ZU ERLEDIGENDE AUFGABEN:
1. An welchem Tag wurde laut dem Auszug zur Kindergelderhöhung bei Hartz IV das Kindergeld erhöht?
2. Zitieren Sie aus dem Auszug zur Kindergelderhöhung bei Hartz IV die Stelle zwischen „Hartz IV: Rückforderung“ und „ALG II unzulässig.“, beide eingeschlossen.

━━━ BEREITGESTELLTER AUSZUG ━━━

Hartz IV: Rückforderung wegen KiGe-Erhöhung meistens unzulässig
Beispielwidersprüche online verfügbar
Am ersten Januar 2010 wurde das Kindergeld erhöht. Davon haben Kinder, die im ALG II- oder Sozialgeldbezug sind, allerdings nichts, da das Kindergeld voll auf selbigen angerechnet wird. Viele Leistungsträger des SGB II haben diese Änderung verschlafen und fordern nun bundesweit von ALG II-Empfängern Geld zurück. Allerdings ist diese Rückforderung in einigen Fällen grundsätzlich unzulässig und in den zulässigen Fällen aufgrund der Verrechung mit laufendem ALG II unzulässig.
Die meisten Leistungsträger versenden einfach einen Änderungsbescheid, in dem sie mitteilen, dass sie das zuviel gezahlte ALG II mit der Leistung im Folgemonat verrechnen. Einige sind sogar so frech und formulieren noch süffisant: "ihr Einverständnis vorausgesetzt".
Diese Formulierung hat ihren Grund, denn die Rückforderung aus laufendem ALG II, bzw. die Verrechnung damit, ist nur bei vorläufigen Bescheiden zulässig (§ 40 Abs. 1 Nr. 1a SGB II i.V.m. § 328 Abs. 3 SGB III), oder wenn man die Überzahlung selbst schuldhaft verursacht hat (§ 43 SGB II). Sofern es sich um endgültige Bescheide handelt, ist die Rückforderung hier also generell mangels Festlegungen im SGB II unzulässig und damit rechtswidrig. Grundsätzlich muss man hier zwischen folgenden Fällen unterscheiden:
1. Der ALG II-Bewilligungsbescheid, der das ab 1. Januar 2010 zu geringe Kindergeld beinhaltet, wurde NACH dem 30.12.2009 erlassen (Datum im Bescheid) UND es handelt sich NICHT um einen vorläufigen Bescheid. Hier kann der Rückforderung erfolgreich unter Bezugnahme auf den Vertrauensschutz des § 45 SGB X widersprochen werden, da es sich in diesem Fall um einen zum Zeitpunkt seines Erlasses rechtswidrigen Verwaltungsakt handelt.
2. Der ALG II-Bewilligungsbescheid, der das ab 1. Januar 2010 zu geringe Kindergeld beinhaltet, wurde VOR dem oder am 30. Dezember 2009 erlassen (Datum im Bescheid) UND es handelt sich NICHT um einen vorläufigen Bescheid.

━━━ ANGEZEIGTE EINTRÄGE ━━━

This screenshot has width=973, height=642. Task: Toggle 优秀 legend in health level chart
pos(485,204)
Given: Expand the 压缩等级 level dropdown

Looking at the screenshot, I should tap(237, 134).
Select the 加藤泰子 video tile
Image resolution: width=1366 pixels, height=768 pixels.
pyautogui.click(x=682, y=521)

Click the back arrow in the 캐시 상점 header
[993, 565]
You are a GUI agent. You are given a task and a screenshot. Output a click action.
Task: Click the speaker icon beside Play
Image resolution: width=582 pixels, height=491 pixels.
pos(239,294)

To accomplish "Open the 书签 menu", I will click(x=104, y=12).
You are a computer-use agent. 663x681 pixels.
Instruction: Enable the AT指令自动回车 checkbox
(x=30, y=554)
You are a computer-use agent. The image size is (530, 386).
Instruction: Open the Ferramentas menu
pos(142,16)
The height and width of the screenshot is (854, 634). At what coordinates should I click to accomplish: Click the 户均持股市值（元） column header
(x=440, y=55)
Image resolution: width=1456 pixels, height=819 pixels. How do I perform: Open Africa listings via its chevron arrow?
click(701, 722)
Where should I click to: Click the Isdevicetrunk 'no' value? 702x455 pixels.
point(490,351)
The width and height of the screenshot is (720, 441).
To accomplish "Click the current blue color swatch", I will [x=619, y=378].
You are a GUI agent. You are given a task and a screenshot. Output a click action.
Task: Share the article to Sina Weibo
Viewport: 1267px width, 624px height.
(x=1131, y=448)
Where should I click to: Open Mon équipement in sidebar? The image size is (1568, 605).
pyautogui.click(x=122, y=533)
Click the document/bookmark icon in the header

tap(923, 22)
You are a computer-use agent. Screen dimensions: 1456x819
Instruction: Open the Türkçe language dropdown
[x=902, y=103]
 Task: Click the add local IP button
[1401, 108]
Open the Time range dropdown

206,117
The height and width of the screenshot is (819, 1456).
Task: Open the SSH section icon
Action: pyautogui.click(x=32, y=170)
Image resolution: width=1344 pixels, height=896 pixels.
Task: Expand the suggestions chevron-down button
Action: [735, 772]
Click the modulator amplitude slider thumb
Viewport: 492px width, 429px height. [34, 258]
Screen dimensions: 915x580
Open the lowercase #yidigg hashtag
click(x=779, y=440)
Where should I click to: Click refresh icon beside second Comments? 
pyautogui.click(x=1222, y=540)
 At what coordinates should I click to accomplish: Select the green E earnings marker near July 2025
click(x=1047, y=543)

━━━

VOLLSTÄNDIGE ANTWORTEN:
1. Am 1. Januar 2010.

2.
Hartz IV: Rückforderung wegen KiGe-Erhöhung meistens unzulässig
Beispielwidersprüche online verfügbar
Am ersten Januar 2010 wurde das Kindergeld erhöht. Davon haben Kinder, die im ALG II- oder Sozialgeldbezug sind, allerdings nichts, da das Kindergeld voll auf selbigen angerechnet wird. Viele Leistungsträger des SGB II haben diese Änderung verschlafen und fordern nun bundesweit von ALG II-Empfängern Geld zurück. Allerdings ist diese Rückforderung in einigen Fällen grundsätzlich unzulässig und in den zulässigen Fällen aufgrund der Verrechung mit laufendem ALG II unzulässig.